Thomas Larsen 30 Aug 2022 1:15 UTC
4 points
0
Hi Rohin, thank you so much for your feedback. I agree with everything you said and will try to update the post for clarity.
I don’t follow.
Sorry, that part was not well written (or well thought out), and so I’ll try to clarify:
What I meant by ‘is the NAH true for ethics?’ is ‘do sufficiently intelligent agents tend to converge on the same goals?’, which, now that I think about it, is just the negation of the orthogonality thesis.
- I’m not sure I understand the tree realism post other than that a tree is a fuzzy category. While I am also fuzzy on the question of ‘what are my values’, that’s not the argument I’m trying to make.
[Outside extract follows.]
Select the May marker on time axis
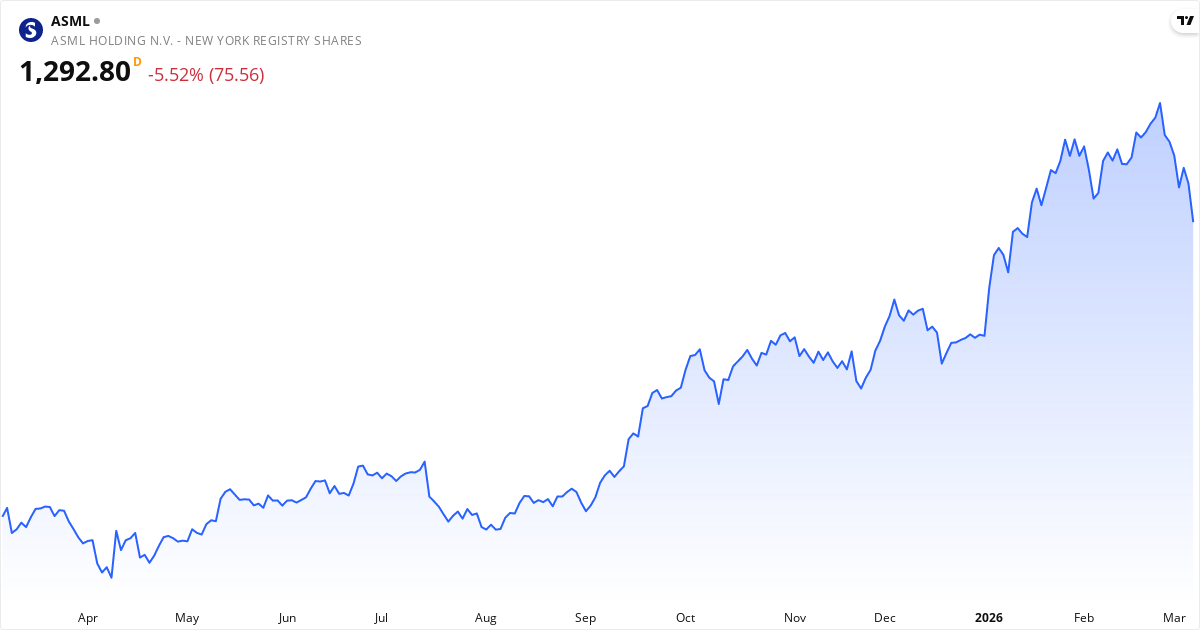The width and height of the screenshot is (1200, 630). pyautogui.click(x=187, y=618)
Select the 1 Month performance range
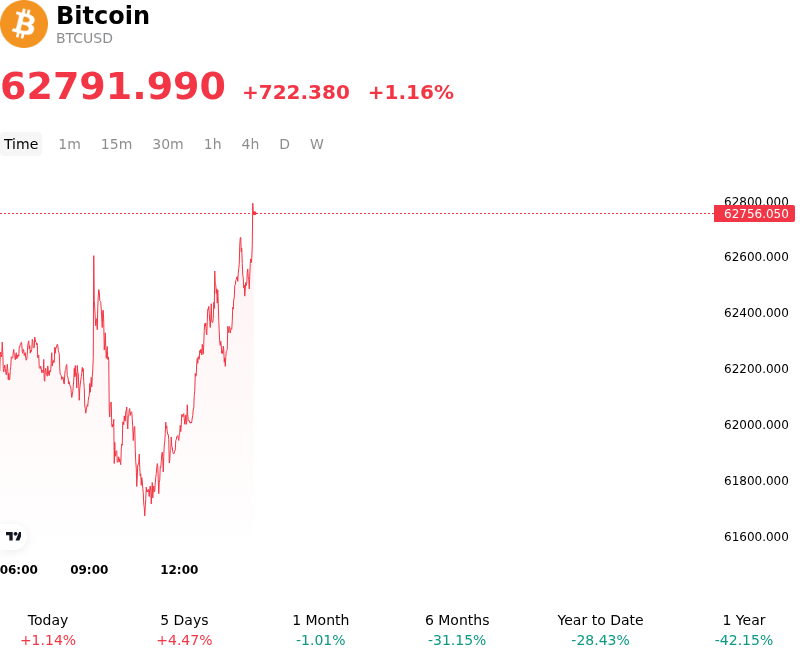 (320, 630)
- I definitely think GPT-N will be able to answer questions about how humans would make ethical decisions, and wouldn’t be surprised if GPT-3 already performs fairly well at this.
Truthful AI
The authors don’t view Truthful AI as a solution to alignment.
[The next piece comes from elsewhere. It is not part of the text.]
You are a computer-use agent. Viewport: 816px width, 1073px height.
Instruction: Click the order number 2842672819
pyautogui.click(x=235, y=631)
Thanks for pointing that out, I hadn’t read that comment.
I object to the implication that the linked post argues for this claim: the “without specific countermeasures” part of that post does a lot of work.
Hm, yeah sorry for that poor reasoning, I think I should qualify that more. I do think that the default right now is that sufficient countermeasures are likely to not be deployed, but that point definitely deserves to be scrutinized more by me.
- Rohin Shah 30 Aug 2022 7:35 UTC
  10 points
  3
  Parent
  What I meant by ‘is the NAH true for ethics?’ is ‘do sufficiently intelligent agents tend to converge on the same goals?’, which, now that I think about it, is just the negation of the orthogonality thesis.
  Ah, got it, that makes sense. The reason I was confused is that NAH applied to ethics would only say that the AI system has a concept of ethics similar to the ones humans have; it wouldn’t claim that the AI system would be motivated by that concept of ethics.